Battle only beginning
Calvert was released from St. Rose Dominican Hospital on New Year’s Day. He said he is now COVID free.
“I can’t give it to anybody. Nobody can give it to me,” he said. “Whatever. Who knows?”
As Calvert continued to talk, his raspy voice continued to get stronger. He was nowhere close to growling “3-point goal … Anderson Hunt (or insert the name of your favorite UNLV long range gunner here). Nowhere near to welcoming the “Re-b-b-b-el Girls” onto the court during a TV timeout.
He was lying flat on his back in bed, sounding like a commercial for Vicks NyQuil, when his sense of humor suddenly jumped from under the covers.
“I remember the holidays, but I can’t figure out what the NFL is doing,” said the Class of 2010 Southern Nevada Sports Hall of Fame inductee. “Every five minutes I’m watching football. I don’t know what they’re playing for, but there’s 5,000 games.”
Calvert turned serious when asked about his two-week stay in the hospital that was miserable and solitary.
“You don’t ever want any part of this,” he said, adding a compound expletive for effect. “You can’t believe what I’ve been through. I’ve lived through a lot of things in my life — I’m not a baby — and I will tell you this just knocked the crap out of me.”
When asked about advice he would give to those who have managed to stay healthy amid this virus that only seems to be getting more deadly after the introduction of a vaccine to manage it, Calvert mustered the slightest of chuckles.
“Don’t get it,” he said.
In good hands
In some ways, having COVID-19 is like identifying a ball carrier without binoculars. Sometimes all you can do is guess about its effects, Calvert said.
“It can be totally weird. It can be somewhat weird. It can be nothing. Or it could just kick the crap out of you,” he said. “So I’m in bed taking care of myself. I am with my wife, and I’ve got nurses and (physical therapists) and all that kind of stuff.”
Calvert said his biggest fear during the ongoing ordeal is that his wife, Anne, would catch the virus from him. The Calverts have been married 65 years and are inseparable.
When Dick apprises spectators (when there are spectators) of down and distance to go for a first down and who is sinking 3-point goals at the 150 or more sporting events he annually works, Anne keeps those in the press informed and refreshed by distributing statistics, soft drinks and bottled water.
“I’m good,” she said after her husband handed her the cellphone. “I’ve got my patient.
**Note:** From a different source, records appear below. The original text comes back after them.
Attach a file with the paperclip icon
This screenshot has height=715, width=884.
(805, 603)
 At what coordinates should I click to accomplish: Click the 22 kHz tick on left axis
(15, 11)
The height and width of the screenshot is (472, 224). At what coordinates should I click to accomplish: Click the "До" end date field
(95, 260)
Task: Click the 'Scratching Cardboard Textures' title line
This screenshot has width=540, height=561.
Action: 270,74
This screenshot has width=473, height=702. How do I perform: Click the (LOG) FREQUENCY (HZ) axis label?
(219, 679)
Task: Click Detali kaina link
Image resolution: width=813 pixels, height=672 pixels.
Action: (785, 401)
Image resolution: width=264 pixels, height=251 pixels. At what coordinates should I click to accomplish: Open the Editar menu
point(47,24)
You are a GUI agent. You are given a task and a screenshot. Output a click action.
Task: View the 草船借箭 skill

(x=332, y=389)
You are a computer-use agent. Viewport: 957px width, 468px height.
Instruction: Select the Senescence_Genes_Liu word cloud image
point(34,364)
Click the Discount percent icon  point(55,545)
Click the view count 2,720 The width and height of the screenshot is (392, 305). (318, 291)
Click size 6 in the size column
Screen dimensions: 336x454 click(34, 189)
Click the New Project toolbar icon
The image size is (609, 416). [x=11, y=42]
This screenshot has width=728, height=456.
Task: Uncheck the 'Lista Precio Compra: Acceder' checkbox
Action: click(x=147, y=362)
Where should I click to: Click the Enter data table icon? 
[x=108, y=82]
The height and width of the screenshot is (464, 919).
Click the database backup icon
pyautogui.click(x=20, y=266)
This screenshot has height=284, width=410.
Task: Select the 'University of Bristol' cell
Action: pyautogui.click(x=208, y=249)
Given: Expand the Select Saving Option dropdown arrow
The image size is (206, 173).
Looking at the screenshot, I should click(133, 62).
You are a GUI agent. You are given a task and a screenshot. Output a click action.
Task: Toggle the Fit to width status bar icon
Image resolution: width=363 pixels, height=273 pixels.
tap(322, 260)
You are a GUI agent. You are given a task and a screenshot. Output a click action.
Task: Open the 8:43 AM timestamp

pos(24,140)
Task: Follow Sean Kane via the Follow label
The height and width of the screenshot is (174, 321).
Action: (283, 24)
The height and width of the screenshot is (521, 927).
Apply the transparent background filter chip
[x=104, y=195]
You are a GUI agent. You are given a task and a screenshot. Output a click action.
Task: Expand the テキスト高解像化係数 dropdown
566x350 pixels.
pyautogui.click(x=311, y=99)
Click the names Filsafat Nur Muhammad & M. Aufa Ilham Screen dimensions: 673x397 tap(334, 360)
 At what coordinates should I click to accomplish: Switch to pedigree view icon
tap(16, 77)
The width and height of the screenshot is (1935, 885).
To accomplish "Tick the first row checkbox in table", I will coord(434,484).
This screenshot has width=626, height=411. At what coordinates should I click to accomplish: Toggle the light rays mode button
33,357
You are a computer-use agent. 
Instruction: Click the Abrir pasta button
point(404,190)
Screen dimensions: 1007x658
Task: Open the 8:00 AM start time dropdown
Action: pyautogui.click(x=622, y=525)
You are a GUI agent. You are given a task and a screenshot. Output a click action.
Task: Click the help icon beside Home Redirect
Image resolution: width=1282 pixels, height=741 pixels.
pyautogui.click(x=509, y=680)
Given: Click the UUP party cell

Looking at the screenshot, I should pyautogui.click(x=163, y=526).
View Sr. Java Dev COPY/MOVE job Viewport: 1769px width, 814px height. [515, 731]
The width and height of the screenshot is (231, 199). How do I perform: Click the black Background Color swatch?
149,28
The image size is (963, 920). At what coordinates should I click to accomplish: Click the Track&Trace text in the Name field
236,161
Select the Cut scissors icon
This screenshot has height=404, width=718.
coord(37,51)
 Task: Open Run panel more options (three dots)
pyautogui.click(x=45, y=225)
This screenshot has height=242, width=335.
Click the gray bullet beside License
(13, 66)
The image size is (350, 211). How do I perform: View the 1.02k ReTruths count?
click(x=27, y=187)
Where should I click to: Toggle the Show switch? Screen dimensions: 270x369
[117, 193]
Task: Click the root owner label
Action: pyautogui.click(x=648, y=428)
I’ve got my hands full.”
What about the patient? Is he getting stronger every day?
Annie Calvert hesitated before speaking the unvarnished truth.
“You know what, he has zero muscles. Zero strength. He can’t stand up, and he’s working hard at getting back …”
Annie Calvert was momentarily distracted. The new reality she and her husband, beloved by her and by so many for so many years, had arrived at the front door.
“Thank you for the call,” she said, trying politely to excuse herself. “I have the nurse here now.”